New Host Seems to Have Merged

Gary Roberts
Gary Roberts
Moderator
Joined: 9 Feb 05
Posts: 5877
Credit: 118600567513
RAC: 18210774

Sorry, I've had other

Sorry, I've had other commitments that have prevented me getting back to you in a timely manner. I will get to your followup message now that I've finished answering this one. Just bear with me a little longer ...

Quote:

It's actually had 3 separate IDs. The first was the same one as the Pentium D (ID=12129501). The second, the one you call "oldest ID", is the one I got from my work-around of uninstalling/reinstalling and attaching with boinccmd.

And the third is because I've detached again since then.
....


There's potentially a big difference between uninstalling/reinstalling and detaching/reattaching. I use the terms attach and detach because that's the way it used to be named. Add and Remove are just the current names for exactly the same process of connecting to or disconnecting from projects.

If you detach or remove a project and then you add that project back again at a later date, I believe you may very well get the same host ID that you had previously because I've seen that happen to other people. I don't know this for certain because I never attach (or detach) a new host. I choose to reuse existing host IDs by installing a complete BOINC template on any new host and the template just recycles one of my previous host IDs from a retired and replaced machine. I can imagine that detaching and reattaching might be capable of doing much the same thing if the host ID has been retained somewhere since detaching a project leaves the BOINC tree in place and doesn't wipe it. As I understand it, detaching removes a project's entry in the state file but not the state file itself. There are backup copies of the state file so perhaps if a project is reattached, the previous host ID might be obtainable from a backup copy even if it no longer exists in the master copy. This is all speculation on my part in trying to guess how a host ID might survive the removal of a project.

On the other hand uninstalling/reinstalling probably involves complete removal and subsequent recreation of the BOINC tree. If the disk was also reformatted, there's no way any contents could be retained. Under those circumstances, you are bound to get a new host ID. This is not usually a problem - there's no limit on how many you can have and you can always merge the different IDs for the same physical hardware. The only way I know of a 'different' host getting the same ID is if you move (a copy of) the disk to a different host so that two hosts have a copy of the same BOINC tree. The host ID is in the state file so if that gets copied you will have two different hosts claiming the same ID.

Quote:
It's a brand new machine I built myself. I've never installed a CPU before and I used the included stock cooler. I was monitoring temps and alarmed at how high it was even running 50% CPU time.

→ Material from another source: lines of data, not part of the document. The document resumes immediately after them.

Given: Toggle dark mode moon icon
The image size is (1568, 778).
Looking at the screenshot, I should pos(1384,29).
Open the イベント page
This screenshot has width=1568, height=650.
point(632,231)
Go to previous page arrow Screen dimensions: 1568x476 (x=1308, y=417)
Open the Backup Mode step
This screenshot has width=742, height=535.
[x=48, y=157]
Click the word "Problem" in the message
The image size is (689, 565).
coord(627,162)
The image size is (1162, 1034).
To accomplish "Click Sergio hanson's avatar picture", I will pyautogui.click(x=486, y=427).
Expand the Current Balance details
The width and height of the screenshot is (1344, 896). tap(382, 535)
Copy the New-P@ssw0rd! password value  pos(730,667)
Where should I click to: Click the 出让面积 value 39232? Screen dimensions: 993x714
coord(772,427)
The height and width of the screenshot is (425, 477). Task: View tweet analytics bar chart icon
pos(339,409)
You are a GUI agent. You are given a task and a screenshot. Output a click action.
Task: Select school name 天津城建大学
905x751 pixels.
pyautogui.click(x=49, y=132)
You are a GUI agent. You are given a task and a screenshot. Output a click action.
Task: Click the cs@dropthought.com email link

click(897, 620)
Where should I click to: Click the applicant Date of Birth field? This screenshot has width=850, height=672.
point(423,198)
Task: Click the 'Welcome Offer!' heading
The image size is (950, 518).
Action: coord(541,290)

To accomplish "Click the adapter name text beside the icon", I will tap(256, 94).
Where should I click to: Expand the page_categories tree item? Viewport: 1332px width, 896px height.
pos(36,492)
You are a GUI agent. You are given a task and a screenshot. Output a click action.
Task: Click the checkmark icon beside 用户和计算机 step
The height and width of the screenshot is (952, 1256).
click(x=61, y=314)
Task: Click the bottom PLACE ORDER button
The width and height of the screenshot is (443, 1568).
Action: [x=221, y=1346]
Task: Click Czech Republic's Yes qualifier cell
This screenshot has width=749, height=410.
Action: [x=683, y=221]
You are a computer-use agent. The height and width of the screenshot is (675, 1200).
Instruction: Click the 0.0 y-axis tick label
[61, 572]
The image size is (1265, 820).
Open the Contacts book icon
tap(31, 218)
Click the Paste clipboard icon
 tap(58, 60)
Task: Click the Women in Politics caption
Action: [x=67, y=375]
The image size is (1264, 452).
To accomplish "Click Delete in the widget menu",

Although stock coolers are poor performers, I use lots of them under quite adverse conditions (room temp > 30C) and have some machines that have run like that for many years. I have about 5 with exactly the same cooler you are buying and they do run a bit cooler. I've never had a CPU with a stock cooler fail. They will throttle automatically if they get too hot. They seem quite resistant to damage through overheating. I'm not advocating running them hot. I'm just suggesting that maybe things aren't quite as bad as you think.

What actual temperature values are you seeing and what are you using to measure them? Is the CPU hot when idle or only under full load? If the CPU is hot when idle, it's a sign that your cooler may not be correctly attached and making proper contact with the heat spreader surface on the CPU. The CPU should be reasonably cool when idle, even with a stock cooler. I haven't seen stock coolers for the latest CPUs but if they still use the 4 push down pins to spread and lock the ridged plastic 'fingers' in motherboard holes, you should check closely, the back side of the board to see that the 4 sets of 'fingers' all protrude the same distance through the board with their 'ridges' properly engaged with the underside of the board and that the central black 'pin' that spreads the fingers is fully through as well. I've seen examples where the 'fingers' have been spread by the black pin even though they haven't made it all the way through the board. You can test this without removing the board to look at the back by sensing any lateral movement of the top of the black pin - the round flat end of the pin you push down to engage the pin. If there is lateral movement (ie. the pin 'wobbles' or feels loose), it's probable that the mechanism isn't properly engaged and the cooler isn't making proper contact with the heat spreader.

Quote:
I spent a lot of time trying to get Ubuntu 14 to detect my fan so I could increase the speed. It wasn't detecting so I decided to format the drive and try Ubuntu 15.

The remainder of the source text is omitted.